The total fatalities and injuries are plotted using a barplot, because it is in decreasing order those with the most fatalities and injuries are displayed to the left. Only the highest 15 weather events with are shown.

par(mfcol  = c(1,2))
barplot(fatEV[1:15], las = 2, ylim = c(0,6000), ylab = "Count", main = "Total Fatalities")
barplot(injEV[1:15], las = 2, ylim = c(0,100000), ylab = "Count", main = "Total Injuries")

It is clear from both the total fatalities and total injuries that tornados are the most harmful with respect to population health as they are both more than twice the next highest weather event.

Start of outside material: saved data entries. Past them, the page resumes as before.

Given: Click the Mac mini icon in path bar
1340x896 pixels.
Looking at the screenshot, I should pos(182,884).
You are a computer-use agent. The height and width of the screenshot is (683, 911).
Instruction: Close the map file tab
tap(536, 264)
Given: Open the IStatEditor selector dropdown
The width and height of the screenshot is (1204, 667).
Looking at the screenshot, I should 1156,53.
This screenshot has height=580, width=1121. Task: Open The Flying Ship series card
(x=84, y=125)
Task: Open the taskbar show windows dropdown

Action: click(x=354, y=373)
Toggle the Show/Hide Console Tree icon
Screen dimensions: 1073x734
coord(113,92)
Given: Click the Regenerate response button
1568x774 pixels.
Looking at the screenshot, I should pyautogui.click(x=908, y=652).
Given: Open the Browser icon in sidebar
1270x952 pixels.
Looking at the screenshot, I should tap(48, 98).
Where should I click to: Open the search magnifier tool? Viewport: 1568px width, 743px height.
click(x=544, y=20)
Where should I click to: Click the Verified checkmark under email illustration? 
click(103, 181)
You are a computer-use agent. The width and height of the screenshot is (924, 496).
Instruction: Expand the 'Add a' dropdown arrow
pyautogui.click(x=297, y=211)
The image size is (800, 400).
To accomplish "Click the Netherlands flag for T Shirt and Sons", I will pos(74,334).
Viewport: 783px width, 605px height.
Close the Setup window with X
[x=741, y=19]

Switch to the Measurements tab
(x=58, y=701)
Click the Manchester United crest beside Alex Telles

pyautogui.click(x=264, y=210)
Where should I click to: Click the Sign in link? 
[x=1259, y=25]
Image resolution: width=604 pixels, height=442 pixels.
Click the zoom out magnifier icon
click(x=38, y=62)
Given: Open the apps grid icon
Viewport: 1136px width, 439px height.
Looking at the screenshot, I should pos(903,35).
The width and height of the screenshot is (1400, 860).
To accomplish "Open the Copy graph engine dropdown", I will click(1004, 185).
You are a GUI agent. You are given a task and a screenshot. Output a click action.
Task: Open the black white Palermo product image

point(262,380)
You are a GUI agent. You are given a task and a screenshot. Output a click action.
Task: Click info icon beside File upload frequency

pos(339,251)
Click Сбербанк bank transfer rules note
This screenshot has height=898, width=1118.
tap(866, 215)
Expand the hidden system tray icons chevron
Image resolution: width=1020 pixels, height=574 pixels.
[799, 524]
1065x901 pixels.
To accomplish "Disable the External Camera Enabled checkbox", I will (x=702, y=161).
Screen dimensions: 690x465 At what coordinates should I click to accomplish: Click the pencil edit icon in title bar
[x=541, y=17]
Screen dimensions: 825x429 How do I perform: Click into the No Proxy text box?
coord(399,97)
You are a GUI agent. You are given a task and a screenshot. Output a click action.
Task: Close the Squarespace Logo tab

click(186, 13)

The total property and crop damages are plotted as barplots. SInce they are sorted in decreasing order the highest are on the left.Only the highest 7 weather events are shown for each.

par(mfcol  = c(1,3))
barplot(propDmgR[1:7], las = 2, ylim = c(0, 1.5e11), ylab = "$",
        main = "Total Property Damage")
barplot(cropDmgR[1:7], las = 2, ylim = c(0, 1.5e10), ylab = "$",
        main = "Total Crop Damage")
barplot(totDmg[1:7,3], las = 2, ylim = c(0,1.5e11), ylab = "$",
        main = "Total Damage")

From the bar plots it is the floods that cause the most economic impact with over twice the amount of the next highest. From the box plots we can also see that property damage accounts for much more damage than crop damage.

Conclusion

Across the United States tornadoes are most harmful with respect to population health and floods have the greatest economic consequences according to the data from the NOAA storm data.